Archive for the ‘Computing’ Category

Tips for learning regular expressions

Monday, January 14th, 2008

Here are a few realizations that helped me the most when I was learning regular expressions.

1. Regular expressions aren’t trivial. If you think they’re trivial, but you can’t get them to work, then you feel stupid. They’re not trivial, but they’re not that hard either. They just take some study.

2. Regular expressions are not command line wild cards. They contain some of the same symbols but they don’t mean the same thing. They’re just similar enough to cause confusion.

3. Regular expressions are a little programming language.Regular expressions are usually contained inside another programming language, like JavaScript or PowerShell. Think of the expressions as little bits of a foreign language, like a French quotation inside English prose. Don’t expect rules from the outside language to have any relation to the rules inside, no more than you’d expect English grammar to apply inside that French quote.

4. Character classes are a little sub-language within regular expressions. Character classes are their own little world. Once you realize that and don’t expect the usual rules for regular expressions outside character classes to apply, you can see that they’re not very complicated, just different. Failure to realize that they are different is a major source of bugs.

Once you’re ready to dive into regular expressions, read Jeffrey Friedl’s book. It’s by far the best book on the subject. Read the first few chapters carefully, but then flip the pages quickly when he goes off into NFA engines and all that.

Million dollar cutoff for software technique

Friday, January 11th, 2008

I listen to a podcast recently interviewing Rob Page from Zope. At one point he talked about having SQL statements in your code vs. having accessor classes, and how as your code gets bigger there’s more need for OO design. No surprise. But then they said something interesting: if your project is smaller than $1M then straight SQL is OK, and over $1M you need accessors.

I don’t know whether I agree with the $1M cutoff, but I agree that there is a cutoff somewhere. I appreciate that Page was willing to take a stab at where the cutoff is. Also, I found it interesting that he measured size by dollars rather than, for example, lines of code. I’d like to see more pundits qualify their recommendations as a function of project budget.

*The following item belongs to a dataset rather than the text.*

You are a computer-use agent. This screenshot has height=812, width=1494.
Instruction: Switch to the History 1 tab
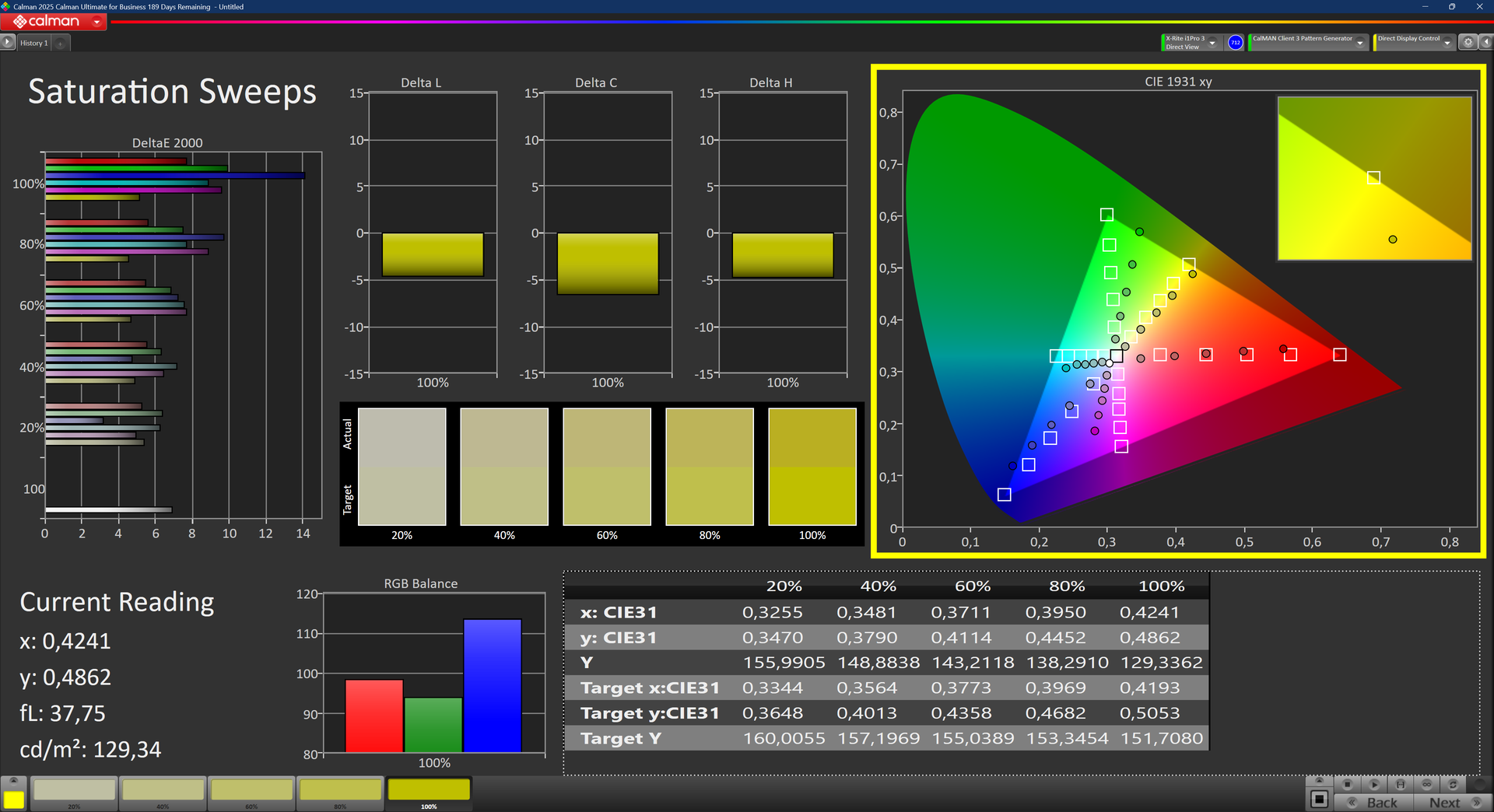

Almost all advice on software engineering is about scaling up: bigger code bases, more users, etc. No one talks about the problem of scaling down. The implicit assumption is that you should concentrate on scaling up because scaling down is easy. I disagree. Over the last few years I’ve managed hundreds of small software projects, and I know that scaling down presents unique challenges. Maybe “scaling down” is the wrong term. My projects have scaled up in a different way: more projects rather than bigger projects. 

One challenge of small projects is that they may become large projects; the opposite never happens. Sometimes the transition is so gradual that the project becomes too big for its infrastructure before anyone notices. Having some rule like the $1M cutoff could serve as a promt for reflection along the way: Hey, now that we’re a $1M project, maybe we should start to refactor now to avoid a complete rewrite down the road.

Complementary validation

Thursday, January 10th, 2008

Edsgar Dijkstra quipped that software testing can only prove the existence of bugs, not the absense of bugs. His research focused on formal techniques for proving the correctness of software, with the implicit assumption that proofs are infallible. But proofs are written by humans, just as software is, and are also subject to error. Donald Knuth had this in mind when he said “Beware of bugs in the above code; I have only proved it correct, not tried it.” The way to make progress is to shift from thinking about the possibility of error to thinking about the probability of error.

Testing software cannot prove the impossibility of bugs, but it can increase your confidence that there are no bugs, or at least lower your estimate of the probability of running into a bug. And while proofs can contain errors, they’re generally less error-prone than source code. (See a recent discussion by Mark Dominus about how reliable proofs have been.) At any rate, people tend to make different kinds of errors when proving theorems than when writing software. If software passes tests and has a formal proof of correctness, it’s more likely to be correct. And if theoretical results are accompanied by numerical demonstrations, they’re more believable.

Leslie Lamport wrote an article entitled How to Write a Proof where he addresses the problem of errors in proofs and recommends a pattern of writing proofs which increases the probability of the proof being valid. Interestingly, his proofs resemble programs. And while Lamport is urging people to make proofs more like programs, the literate programming folks are urging us to write programs that are more like prose. Both are advocating complementary modes of validation, adding machine-like validation to prosaic proofs and adding prosaic explanations to machine instructions.

Moore’s law and software bloat

Wednesday, January 9th, 2008

I ran across an article recently comparing the performance of a 1986 Mac and a 2007 PC. Of course the new machine would totally blow away the old one on a number crunching benchmark, but when it comes to the most mundane benchmarks — time to boot, launch Microsoft Word, open a file, do a search and replace, etc. — the old Mac pulls ahead slightly. Software bloat has increased at roughly the same rate as Moore’s law, making a new machine with new software no better than an old machine with old software in some respects.

The comparisons in the article resonate with my experience. I expect administrative tasks to be quick and number crunching to be slow, and so I’m continually surprised how long routine tasks take and how quickly numerical software runs.